**TASK**
Make an exact transcript of the lines in the data below, starting with the one containing "Where should I" and going on through the one containing "Task: Switch to the Roles tab", with both included and the pictures left out.

[Collected data entries]
========================================
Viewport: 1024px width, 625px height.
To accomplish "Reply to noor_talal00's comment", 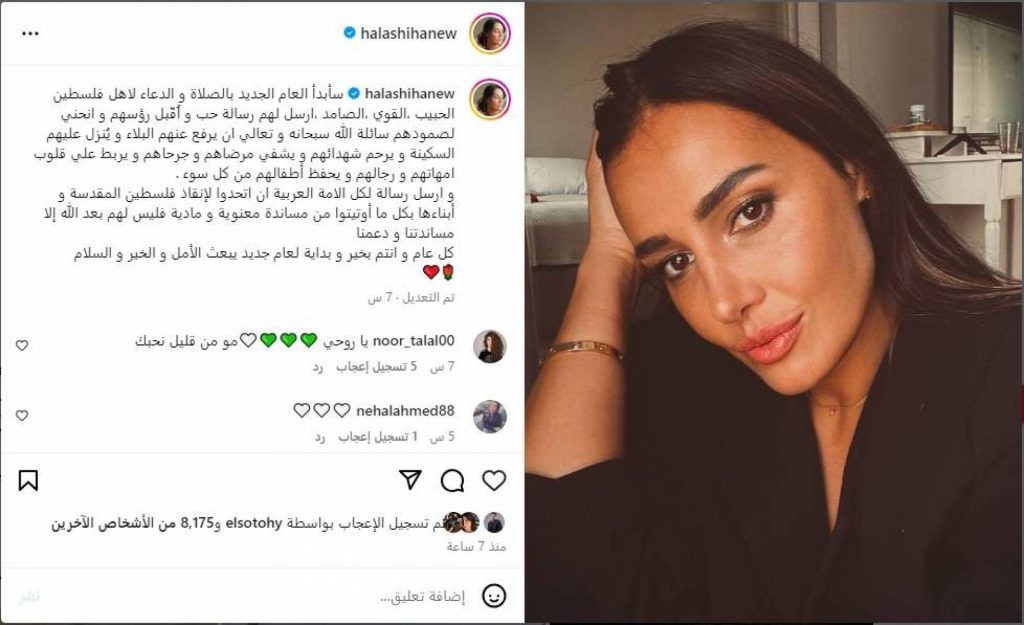I will click(x=318, y=367).
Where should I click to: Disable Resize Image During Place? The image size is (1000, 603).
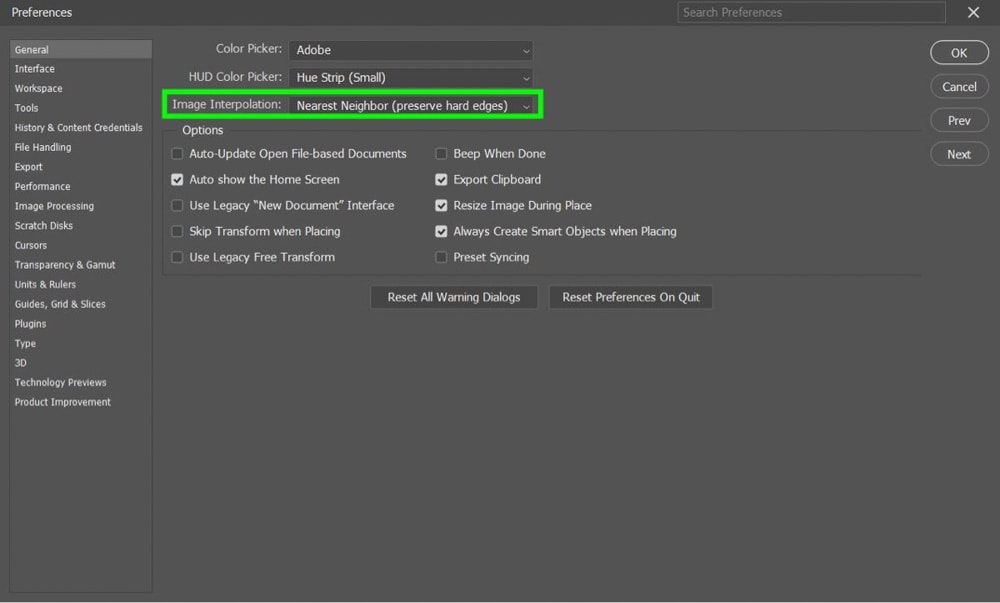click(x=441, y=205)
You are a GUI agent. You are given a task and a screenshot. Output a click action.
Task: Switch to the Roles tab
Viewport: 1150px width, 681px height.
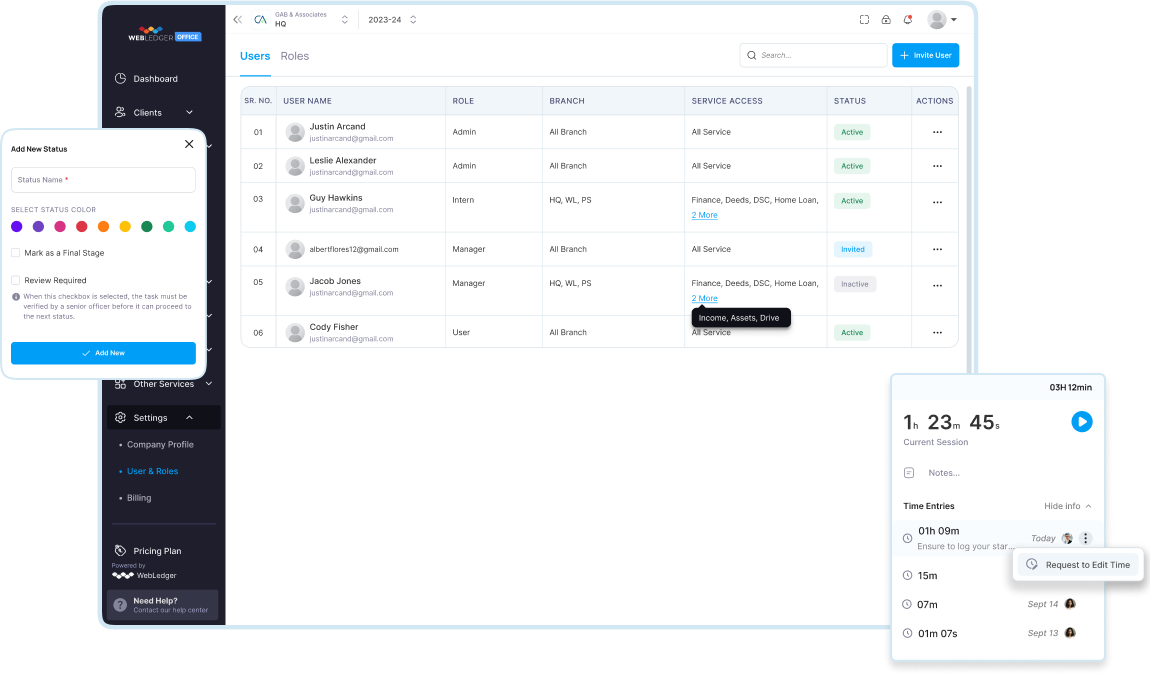click(x=295, y=56)
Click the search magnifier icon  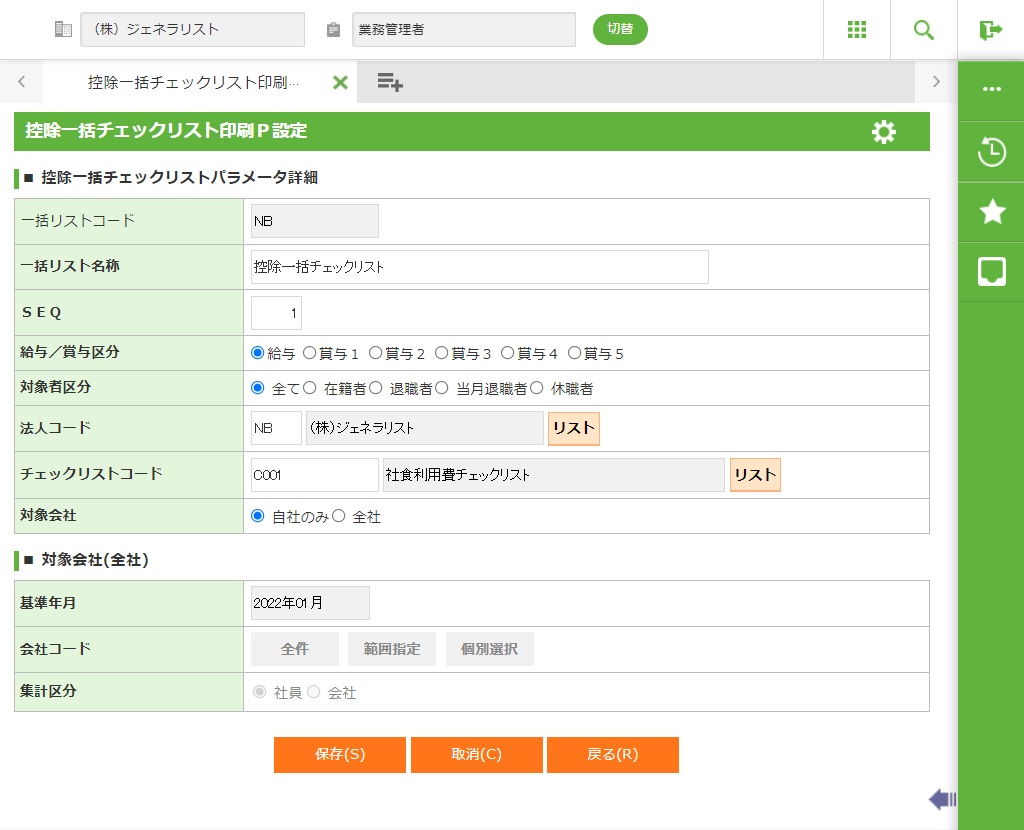coord(923,30)
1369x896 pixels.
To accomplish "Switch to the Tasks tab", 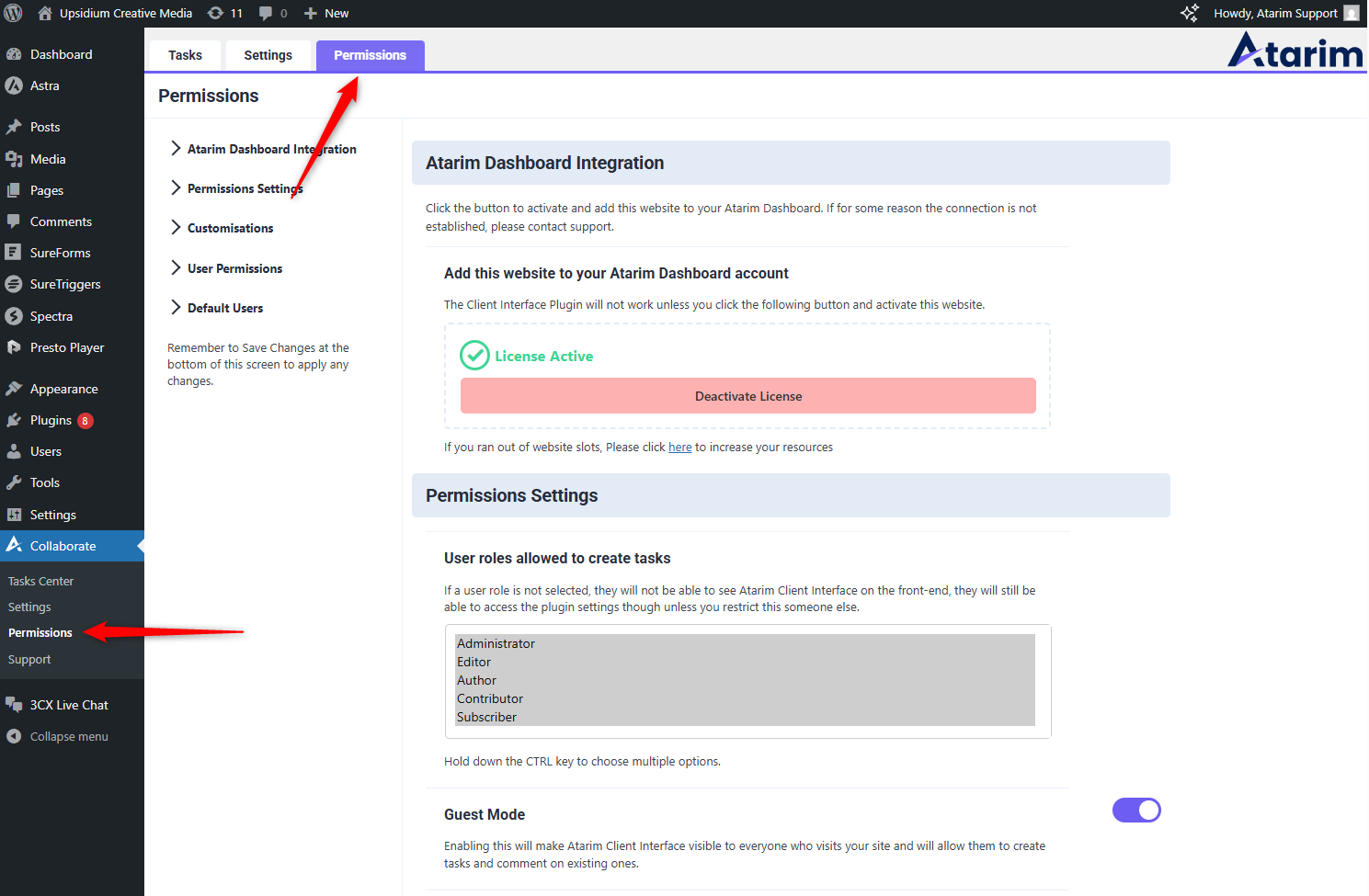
========================================
**OUTPUT OF THE TASK**
Where should I click to: Disable Resize Image During Place? The image size is (1000, 603).
click(x=441, y=205)
You are a GUI agent. You are given a task and a screenshot. Output a click action.
Task: Switch to the Roles tab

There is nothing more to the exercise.